Emily Sena, Ph.D.
Born in 1982 in London
Studied Neuroscience at the University of Edinburgh and at the University of Melbourne
College for Life Sciences
Meta-Research on Animal Studies: Increasing the UtilityThe translation of findings observed in preclinical animal studies to humans in a clinical setting has been woefully unsuccessful in many areas. I research in vivo scientific methods across the life sciences to identify ways to improve the efficiency with which that research is performed and delivered. My ultimate aim is to increase the likelihood of translation from animal studies to human clinical trials.
I would assert that studying the scientific methods of animal studies empirically (i.e. research about the research) is a necessity, given the resources required to conduct them, the waste that occurs when they do not contribute to the advancement of scientific knowledge and that human lives can depend on the efficiency and reliability of the data generated.
My research will be twofold.
- Firstly, to develop a roadmap to guide the increased use of these techniques and to provide further examples of the utility of this approach, to consolidate its position as an appropriate field of research deserving support in its own right. This requires engagement with other established disciplines, funders, journals and institutions.
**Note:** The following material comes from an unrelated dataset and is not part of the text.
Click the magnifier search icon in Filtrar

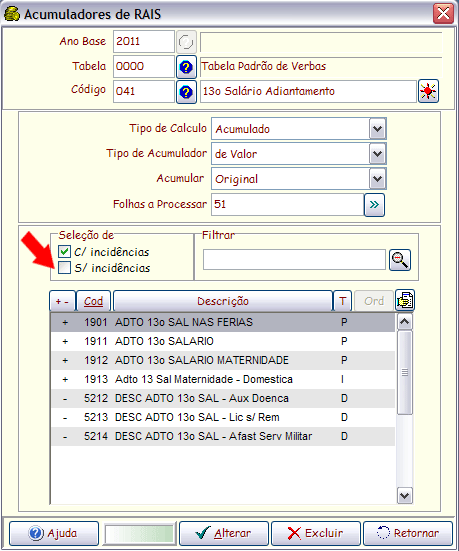[400, 260]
- Secondly, I propose to investigate approaches to dealing with the different cultures across biomedical disciplines, the purpose being to promote change in cultural norms in a positive and open rather than a threatening or punitive manner.
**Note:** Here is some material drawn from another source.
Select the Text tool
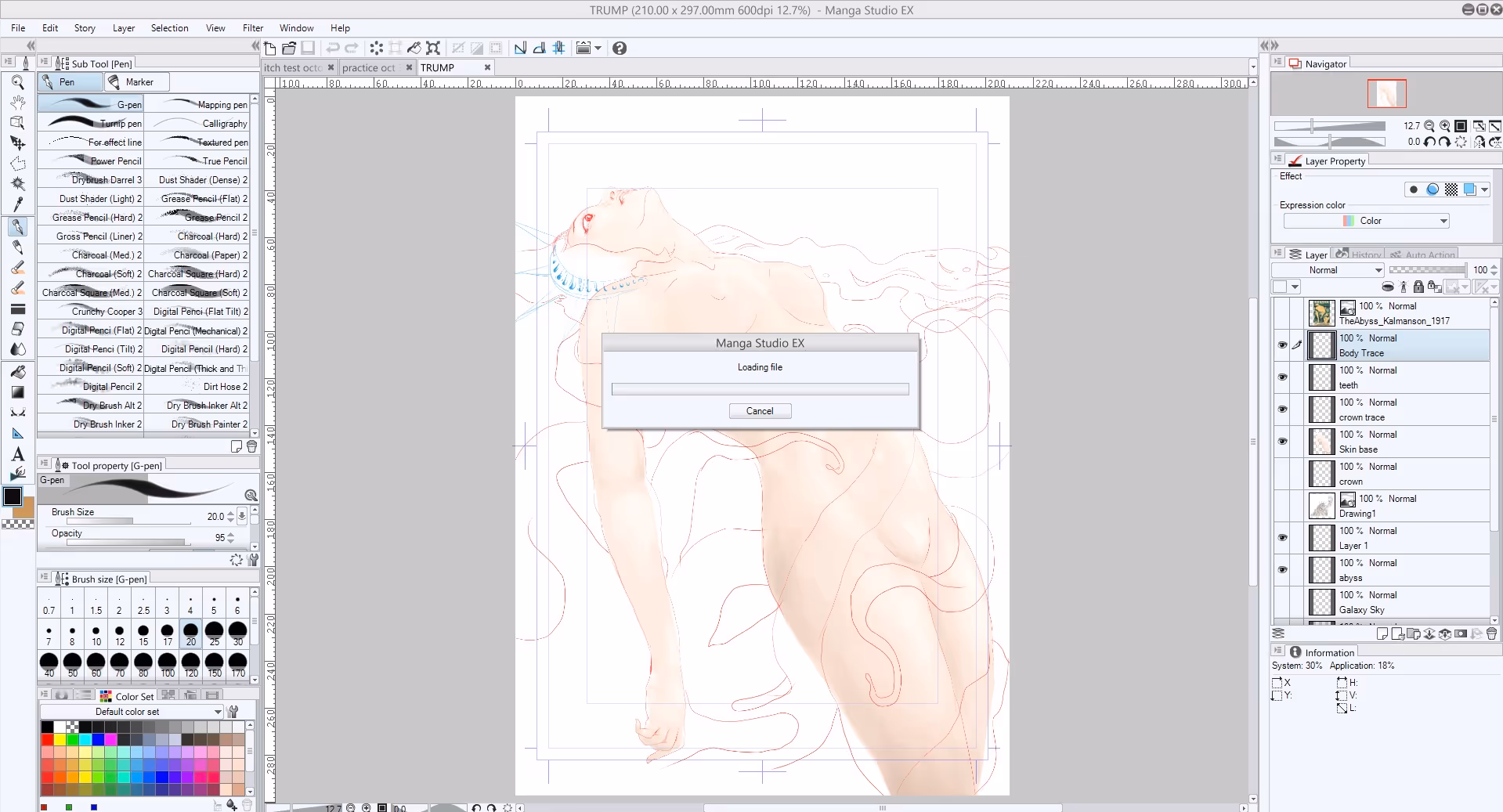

I propose to engage with the few other large-scale initiatives in this space, whose success has been mainly due to the dedication and volunteering of enthusiastic scientists with an interest in the scientific rigour of clinical studies. Learning from the successes and failures of other meta-research fields will provide greater insight and understanding to the direction and strategic decisions of meta-research on animal studies.
During my research career, I have noted some stark differences in cultures across biomedical in vivo scientists. The primary goal of meta-research on animal studies is to inform improvements in the validity of preclinical experiments to increase the likelihood of translating their findings to humans. I propose to investigate the differences in cultural norms across preclinical animal research to adjust how my research is perceived and to facilitate equal collaboration in place of fear of castigation.
Macleod, M. R., A. Lawson McLean, A. Kyriakopoulou, S. Serghiou, A. de Wilde, N. Sherratt, T. Hirst, R. Hemblade, Z. Bahor, C. Nunes-Fonseca, A. Potluru, A. Thomson, J. Baginskaite, K. Egan, H. M. Vesterinen, G. L. Currie, L. Churilov, D. W. Howells, and E. S. Sena (2015). "Risk of bias in reports of in vivo research: a focus for improvement." PLoS Biology 13, 10: e1002301.
Sena, E. S., G. L. Currie, S. M. McCann, M. R. Macleod, and D. W. Howells (2014). "Systematic reviews and meta-analysis of preclinical studies: why perform them and how to critically appraise them." Journal of Cerebral Blood Flow and Metabolism 34, 5: 737-742.
Sena, E. S., H. B. van der Worp, P. M. W. Bath, D. W. Howells, and M. R. Macleod (2010). "Publication bias in reports of animal stroke studies leads to major overstatement of efficacy." PLoS Biology 8, 3: e1000344.